* **ЗАДАНИЕ**:
Ответьте кратко на вопросы по тексту документа ниже:
(а) Какой еженедельник купила Оксфордская группа?
(б) Что, согласно словам Хаммонда, хуже шовинизма?
(в) Под каким названием были позднее изданы эссе, появившиеся в этом еженедельнике?

* **ТЕКСТ ДОКУМЕНТА**:
Несправедливо намекать, что все противники войны похожи на тех нудных педантов, о которых я говорил; хотя, конечно, мало у кого была боевитость Беллока. Одной из групп я навеки благодарен — Оксфордской группе, куда входили мои соученики. Ей удалось делать очень важное дело, которое, быть может, еще отзовется в истории. Они купили старый радикальный еженедельник под названием «Спикер» и стали его издавать с завидной смелостью, вдохнув в него дух, который недруги назвали бы романтическим. Редактором был Дж. Л… Хаммонд, тот самый, кто позже, вместе с женой, исследовал жизнь английских рабочих за последние столетия. Кого — кого, но его нельзя было обвинить в тупом материализме или в беззубом миролюбии. Гнев его был поистине пламенным и удивительно тонким, он не крушил кого попало. Что он понимает, я понял, услышав слова, которые очень легко истолковать неверно: «Империализм хуже шовинизма. Шовинист много шумит, но бывает и прав. А вот империалист — прямой враг свободы». Точно так думал и я. Буры шумели (скажем, стреляли), но они были правы. Примерно тогда я сам стал понемногу шуметь во имя правды. Как я уже писал, первые мои очерки были обзорами книг и пьес для «Букмена», и ответственность за то, что я ворвался в мир литературы, несет сэр Эрнест Ходцер Уильямс, который уже умер. А вот связную серию статей я впервые написал для «Спикера». Именно там рядом с пылкими политическими речами появились небрежные эссе, которые я позже издал под названием «Защитник». Название это я защитить не могу, оно нелогично и неверно. Да, я защищал кое?что, скажем — бульварные книжки и скелеты, но я не защищал себя, да и не мог бы.

* **ИСХОДНЫЕ ДАННЫЕ**:
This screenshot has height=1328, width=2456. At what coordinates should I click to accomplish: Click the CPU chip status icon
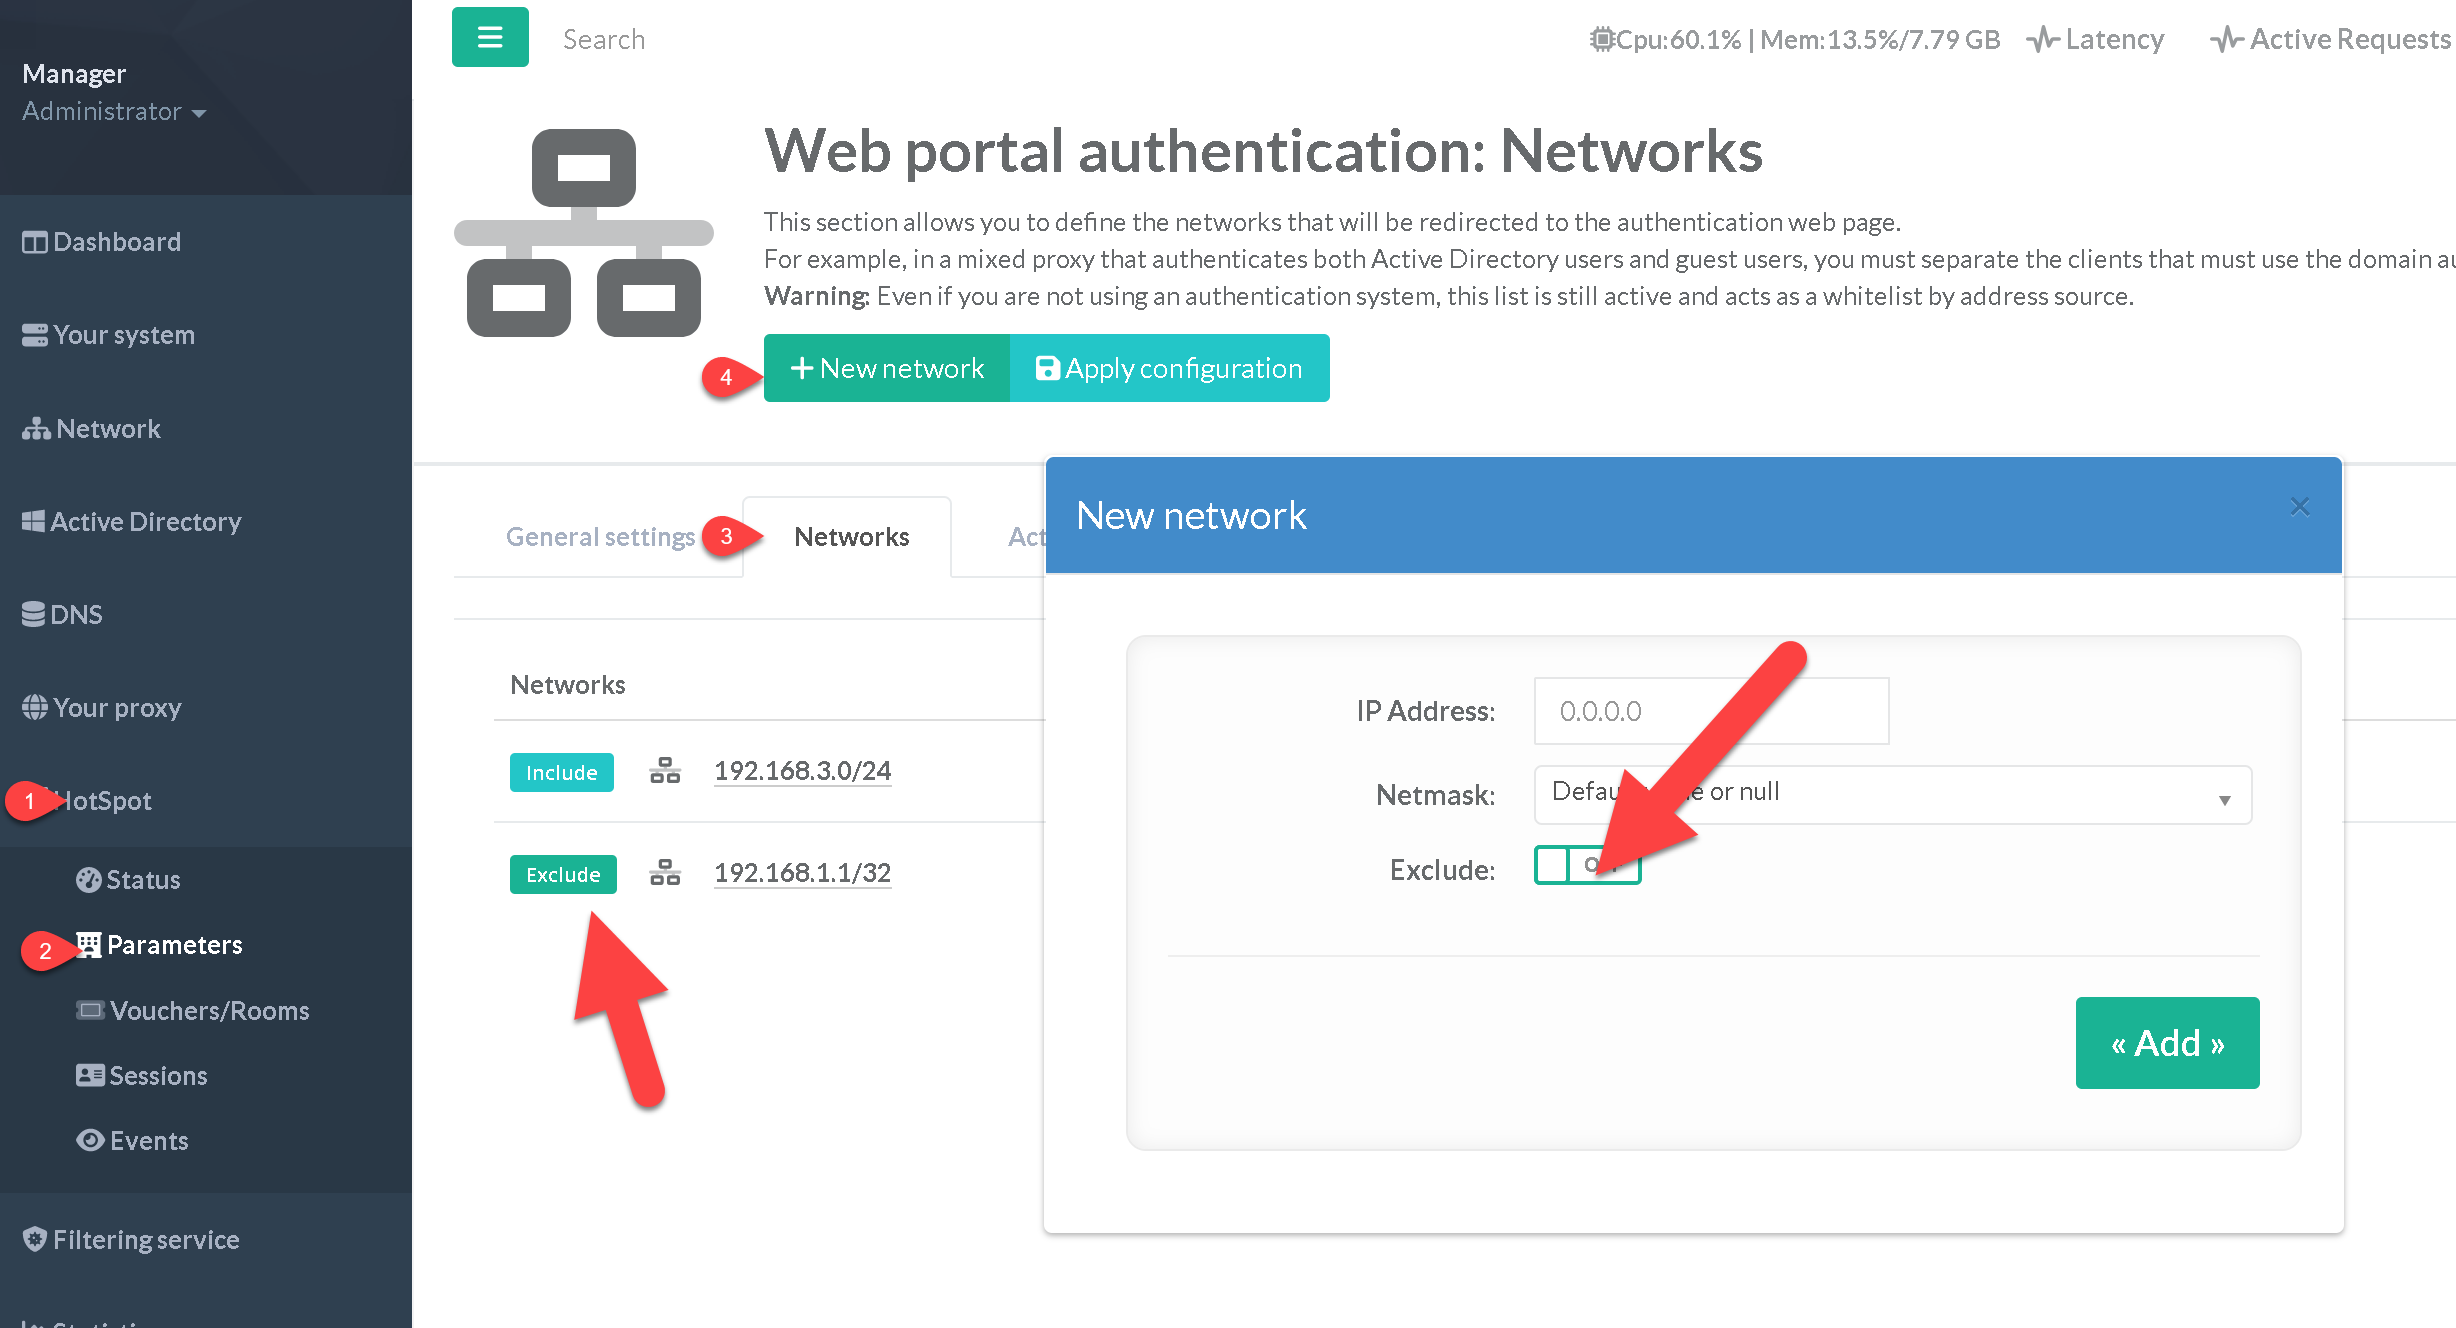[1602, 40]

* **ОТВЕТ**:
(а) «Спикер», старый радикальный еженедельник.
(б) Империализм.
(в) «Защитник».